No Limit Hold ‘Em poker is filled with concepts like three betting light and continuation betting. These ideas exist because you’ve got a great amount of fold equity on your side. What’s fold equity and how does it relate to your game? Simply put, fold equity is the likelihood that an opponent will fold, multiplied by the gain you’ll experience if they do. As Omaha poker gives more players hands that are playable in each round, you’re going to actually see fewer players who are willing to fold right off the bat. This means that fold equity is a smaller element in your overall Omaha poker game, but you should definitely be aware of it.

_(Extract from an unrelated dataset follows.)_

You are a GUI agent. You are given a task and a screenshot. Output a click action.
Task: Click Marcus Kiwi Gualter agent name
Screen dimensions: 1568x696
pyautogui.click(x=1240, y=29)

When you’re playing No Limit Hold ‘Em, certain boards are going to greatly restrict your opportunities to place a continuation bet because they’ll open up your opponents’ hands. Let’s look at an example of your opponents range and how it works in NLHE compared to PLO. You’ve raised from under the gun while holding KQ and the player just before the button calls. The flop hits: 78T. In Hold ‘Em, it’s a good idea to check or fold rather than keep betting because your opponent is likely to have hit a stronger hand than what you’re calling. Also, with a low-to-mid-range spread like that, they’re more likely to float you than if the board had something like AJ3 while they’re holding something they’d bet with on 78T
You can see how fold equity can greatly decrease when your opponent has four cards that they can take to the board. When you consider bluffing into more than one player, it’s even less likely that you’re going to have a significant amount of fold equity on the same sort of board. For example, let’s suppose that you’ve raised while holding AA23 rainbow (two different suits) and you end up getting called by someone in middle position and then the player on the button. This is a very common scenario before the flop because, again, there’s a better chance of making a drawing hand in Omaha.
In this case, the board drops with 9hTsJh, helping someone build a straight or draw to a flush. Should you make a continuation bet with your AA? Unless your opponents are very loose, the answer is no. If you’re not the one making the straight or flush draw, then you’re better off folding and letting the players who are more likely to have the nuts spend the money to see what happens next.
The short version of all of this is that when an opponent is re-raising you in Omaha poker, they’re probably making the correct call for them.